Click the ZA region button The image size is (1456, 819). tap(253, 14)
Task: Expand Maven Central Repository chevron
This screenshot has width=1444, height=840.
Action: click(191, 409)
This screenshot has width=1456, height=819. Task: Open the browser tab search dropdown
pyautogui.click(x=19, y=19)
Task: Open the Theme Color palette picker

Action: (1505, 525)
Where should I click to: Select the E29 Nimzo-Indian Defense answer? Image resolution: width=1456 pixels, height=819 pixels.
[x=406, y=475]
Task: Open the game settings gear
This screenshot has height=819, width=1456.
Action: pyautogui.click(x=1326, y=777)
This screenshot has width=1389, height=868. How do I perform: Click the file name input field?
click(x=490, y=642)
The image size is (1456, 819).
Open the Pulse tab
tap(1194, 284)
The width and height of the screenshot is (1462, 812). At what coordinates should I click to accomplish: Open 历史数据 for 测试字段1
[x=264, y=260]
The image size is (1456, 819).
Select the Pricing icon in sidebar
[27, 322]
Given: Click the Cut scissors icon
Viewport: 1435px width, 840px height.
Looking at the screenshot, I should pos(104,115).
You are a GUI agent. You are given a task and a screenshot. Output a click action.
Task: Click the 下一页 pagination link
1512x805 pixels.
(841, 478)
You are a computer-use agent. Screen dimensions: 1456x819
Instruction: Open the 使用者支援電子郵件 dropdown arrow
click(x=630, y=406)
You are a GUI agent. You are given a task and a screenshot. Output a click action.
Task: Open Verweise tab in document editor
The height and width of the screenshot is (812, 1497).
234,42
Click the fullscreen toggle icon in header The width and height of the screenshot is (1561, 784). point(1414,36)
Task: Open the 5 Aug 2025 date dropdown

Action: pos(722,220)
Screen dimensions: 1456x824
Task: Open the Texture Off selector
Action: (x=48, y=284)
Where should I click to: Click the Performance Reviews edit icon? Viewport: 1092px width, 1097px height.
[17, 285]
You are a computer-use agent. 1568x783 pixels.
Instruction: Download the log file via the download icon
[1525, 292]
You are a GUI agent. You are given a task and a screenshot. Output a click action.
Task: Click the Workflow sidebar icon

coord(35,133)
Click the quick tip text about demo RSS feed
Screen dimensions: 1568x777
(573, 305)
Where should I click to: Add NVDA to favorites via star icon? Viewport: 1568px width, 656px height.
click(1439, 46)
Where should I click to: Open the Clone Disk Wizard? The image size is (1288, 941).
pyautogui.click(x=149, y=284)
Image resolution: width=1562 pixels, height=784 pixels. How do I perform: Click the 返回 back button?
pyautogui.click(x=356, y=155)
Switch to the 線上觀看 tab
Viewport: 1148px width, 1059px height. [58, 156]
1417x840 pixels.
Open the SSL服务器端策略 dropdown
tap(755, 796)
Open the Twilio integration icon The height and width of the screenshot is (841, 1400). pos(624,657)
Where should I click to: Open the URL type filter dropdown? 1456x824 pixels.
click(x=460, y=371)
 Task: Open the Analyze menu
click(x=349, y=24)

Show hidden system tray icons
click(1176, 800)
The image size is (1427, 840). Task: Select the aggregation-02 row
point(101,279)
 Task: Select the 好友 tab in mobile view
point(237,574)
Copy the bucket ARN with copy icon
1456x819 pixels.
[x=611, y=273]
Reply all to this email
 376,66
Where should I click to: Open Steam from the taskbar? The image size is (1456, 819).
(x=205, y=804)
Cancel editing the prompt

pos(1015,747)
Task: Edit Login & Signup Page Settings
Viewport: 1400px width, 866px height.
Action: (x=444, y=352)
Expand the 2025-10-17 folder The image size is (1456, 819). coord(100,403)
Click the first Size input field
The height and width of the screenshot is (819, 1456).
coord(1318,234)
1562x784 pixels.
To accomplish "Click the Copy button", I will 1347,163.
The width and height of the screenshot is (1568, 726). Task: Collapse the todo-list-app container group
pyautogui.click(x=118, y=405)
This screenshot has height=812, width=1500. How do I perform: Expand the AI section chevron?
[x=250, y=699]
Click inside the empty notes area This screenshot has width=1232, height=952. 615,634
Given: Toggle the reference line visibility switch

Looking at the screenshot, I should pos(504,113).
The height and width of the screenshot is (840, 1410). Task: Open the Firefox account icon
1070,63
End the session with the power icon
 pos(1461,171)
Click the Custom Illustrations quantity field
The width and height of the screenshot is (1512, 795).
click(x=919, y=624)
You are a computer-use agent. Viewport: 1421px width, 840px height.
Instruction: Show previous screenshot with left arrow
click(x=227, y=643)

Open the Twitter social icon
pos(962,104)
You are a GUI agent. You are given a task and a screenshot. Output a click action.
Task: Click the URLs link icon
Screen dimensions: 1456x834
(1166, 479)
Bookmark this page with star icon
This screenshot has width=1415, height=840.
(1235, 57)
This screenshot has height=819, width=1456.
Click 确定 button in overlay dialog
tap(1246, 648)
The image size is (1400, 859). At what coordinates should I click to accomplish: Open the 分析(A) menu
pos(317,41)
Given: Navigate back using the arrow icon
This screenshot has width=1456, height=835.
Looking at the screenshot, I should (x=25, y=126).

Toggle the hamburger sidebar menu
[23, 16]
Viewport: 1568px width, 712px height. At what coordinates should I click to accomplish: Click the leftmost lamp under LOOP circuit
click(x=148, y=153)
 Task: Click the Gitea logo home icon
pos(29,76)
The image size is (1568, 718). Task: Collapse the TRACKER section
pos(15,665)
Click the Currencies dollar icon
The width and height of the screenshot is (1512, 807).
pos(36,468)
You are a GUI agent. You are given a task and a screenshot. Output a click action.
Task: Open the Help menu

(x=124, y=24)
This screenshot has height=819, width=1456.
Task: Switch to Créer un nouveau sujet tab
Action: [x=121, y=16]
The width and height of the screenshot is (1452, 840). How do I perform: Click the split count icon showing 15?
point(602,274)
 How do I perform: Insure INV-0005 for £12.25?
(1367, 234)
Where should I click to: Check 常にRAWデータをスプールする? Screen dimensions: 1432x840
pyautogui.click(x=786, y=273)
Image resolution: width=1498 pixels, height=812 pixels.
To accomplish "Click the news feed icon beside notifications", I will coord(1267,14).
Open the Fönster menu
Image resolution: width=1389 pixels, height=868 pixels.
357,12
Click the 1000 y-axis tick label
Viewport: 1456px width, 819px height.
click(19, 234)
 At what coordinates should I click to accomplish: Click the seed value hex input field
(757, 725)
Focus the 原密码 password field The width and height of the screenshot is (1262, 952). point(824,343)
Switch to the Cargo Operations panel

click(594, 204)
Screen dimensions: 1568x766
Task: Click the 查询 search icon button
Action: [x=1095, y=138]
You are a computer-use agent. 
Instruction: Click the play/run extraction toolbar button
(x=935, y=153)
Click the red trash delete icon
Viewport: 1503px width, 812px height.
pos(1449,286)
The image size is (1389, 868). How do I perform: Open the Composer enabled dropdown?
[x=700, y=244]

▸ Problem
Generate an exact reproduction of all entries.

▸ Task answer
Click the ZA region button The image size is (1456, 819). tap(253, 14)
Task: Expand Maven Central Repository chevron
This screenshot has width=1444, height=840.
Action: click(191, 409)
This screenshot has width=1456, height=819. Task: Open the browser tab search dropdown
pyautogui.click(x=19, y=19)
Task: Open the Theme Color palette picker

Action: (1505, 525)
Where should I click to: Select the E29 Nimzo-Indian Defense answer? Image resolution: width=1456 pixels, height=819 pixels.
[x=406, y=475]
Task: Open the game settings gear
This screenshot has height=819, width=1456.
Action: pyautogui.click(x=1326, y=777)
This screenshot has width=1389, height=868. How do I perform: Click the file name input field?
click(x=490, y=642)
The image size is (1456, 819).
Open the Pulse tab
tap(1194, 284)
The width and height of the screenshot is (1462, 812). At what coordinates should I click to accomplish: Open 历史数据 for 测试字段1
[x=264, y=260]
The image size is (1456, 819).
Select the Pricing icon in sidebar
[27, 322]
Given: Click the Cut scissors icon
Viewport: 1435px width, 840px height.
Looking at the screenshot, I should pos(104,115).
You are a GUI agent. You are given a task and a screenshot. Output a click action.
Task: Click the 下一页 pagination link
1512x805 pixels.
(841, 478)
You are a computer-use agent. Screen dimensions: 1456x819
Instruction: Open the 使用者支援電子郵件 dropdown arrow
click(x=630, y=406)
You are a GUI agent. You are given a task and a screenshot. Output a click action.
Task: Open Verweise tab in document editor
The height and width of the screenshot is (812, 1497).
234,42
Click the fullscreen toggle icon in header The width and height of the screenshot is (1561, 784). point(1414,36)
Task: Open the 5 Aug 2025 date dropdown

Action: pos(722,220)
Screen dimensions: 1456x824
Task: Open the Texture Off selector
Action: (x=48, y=284)
Where should I click to: Click the Performance Reviews edit icon? Viewport: 1092px width, 1097px height.
[17, 285]
You are a computer-use agent. 1568x783 pixels.
Instruction: Download the log file via the download icon
[1525, 292]
You are a GUI agent. You are given a task and a screenshot. Output a click action.
Task: Click the Workflow sidebar icon

coord(35,133)
Click the quick tip text about demo RSS feed
Screen dimensions: 1568x777
(573, 305)
Where should I click to: Add NVDA to favorites via star icon? Viewport: 1568px width, 656px height.
click(1439, 46)
Where should I click to: Open the Clone Disk Wizard? The image size is (1288, 941).
pyautogui.click(x=149, y=284)
Image resolution: width=1562 pixels, height=784 pixels. How do I perform: Click the 返回 back button?
pyautogui.click(x=356, y=155)
Switch to the 線上觀看 tab
Viewport: 1148px width, 1059px height. [58, 156]
1417x840 pixels.
Open the SSL服务器端策略 dropdown
tap(755, 796)
Open the Twilio integration icon The height and width of the screenshot is (841, 1400). pos(624,657)
Where should I click to: Open the URL type filter dropdown? 1456x824 pixels.
click(x=460, y=371)
 Task: Open the Analyze menu
click(x=349, y=24)

Show hidden system tray icons
click(1176, 800)
The image size is (1427, 840). Task: Select the aggregation-02 row
point(101,279)
 Task: Select the 好友 tab in mobile view
point(237,574)
Copy the bucket ARN with copy icon
1456x819 pixels.
[x=611, y=273]
Reply all to this email
 376,66
Where should I click to: Open Steam from the taskbar? The image size is (1456, 819).
(x=205, y=804)
Cancel editing the prompt

pos(1015,747)
Task: Edit Login & Signup Page Settings
Viewport: 1400px width, 866px height.
Action: (x=444, y=352)
Expand the 2025-10-17 folder The image size is (1456, 819). coord(100,403)
Click the first Size input field
The height and width of the screenshot is (819, 1456).
coord(1318,234)
1562x784 pixels.
To accomplish "Click the Copy button", I will 1347,163.
The width and height of the screenshot is (1568, 726). Task: Collapse the todo-list-app container group
pyautogui.click(x=118, y=405)
This screenshot has height=812, width=1500. How do I perform: Expand the AI section chevron?
[x=250, y=699]
Click inside the empty notes area This screenshot has width=1232, height=952. 615,634
Given: Toggle the reference line visibility switch

Looking at the screenshot, I should pos(504,113).
The height and width of the screenshot is (840, 1410). Task: Open the Firefox account icon
1070,63
End the session with the power icon
 pos(1461,171)
Click the Custom Illustrations quantity field
The width and height of the screenshot is (1512, 795).
click(x=919, y=624)
You are a computer-use agent. Viewport: 1421px width, 840px height.
Instruction: Show previous screenshot with left arrow
click(x=227, y=643)

Open the Twitter social icon
pos(962,104)
You are a GUI agent. You are given a task and a screenshot. Output a click action.
Task: Click the URLs link icon
Screen dimensions: 1456x834
(1166, 479)
Bookmark this page with star icon
This screenshot has width=1415, height=840.
(1235, 57)
This screenshot has height=819, width=1456.
Click 确定 button in overlay dialog
tap(1246, 648)
The image size is (1400, 859). At what coordinates should I click to accomplish: Open the 分析(A) menu
pos(317,41)
Given: Navigate back using the arrow icon
This screenshot has width=1456, height=835.
Looking at the screenshot, I should (x=25, y=126).

Toggle the hamburger sidebar menu
[23, 16]
Viewport: 1568px width, 712px height. At what coordinates should I click to accomplish: Click the leftmost lamp under LOOP circuit
click(x=148, y=153)
 Task: Click the Gitea logo home icon
pos(29,76)
The image size is (1568, 718). Task: Collapse the TRACKER section
pos(15,665)
Click the Currencies dollar icon
The width and height of the screenshot is (1512, 807).
pos(36,468)
You are a GUI agent. You are given a task and a screenshot. Output a click action.
Task: Open the Help menu

(x=124, y=24)
This screenshot has height=819, width=1456.
Task: Switch to Créer un nouveau sujet tab
Action: [x=121, y=16]
The width and height of the screenshot is (1452, 840). How do I perform: Click the split count icon showing 15?
point(602,274)
 How do I perform: Insure INV-0005 for £12.25?
(1367, 234)
Where should I click to: Check 常にRAWデータをスプールする? Screen dimensions: 1432x840
pyautogui.click(x=786, y=273)
Image resolution: width=1498 pixels, height=812 pixels.
To accomplish "Click the news feed icon beside notifications", I will coord(1267,14).
Open the Fönster menu
Image resolution: width=1389 pixels, height=868 pixels.
357,12
Click the 1000 y-axis tick label
Viewport: 1456px width, 819px height.
click(19, 234)
 At what coordinates should I click to accomplish: Click the seed value hex input field
(757, 725)
Focus the 原密码 password field The width and height of the screenshot is (1262, 952). point(824,343)
Switch to the Cargo Operations panel

click(594, 204)
Screen dimensions: 1568x766
Task: Click the 查询 search icon button
Action: [x=1095, y=138]
You are a computer-use agent. 
Instruction: Click the play/run extraction toolbar button
(x=935, y=153)
Click the red trash delete icon
Viewport: 1503px width, 812px height.
pos(1449,286)
The image size is (1389, 868). How do I perform: Open the Composer enabled dropdown?
[x=700, y=244]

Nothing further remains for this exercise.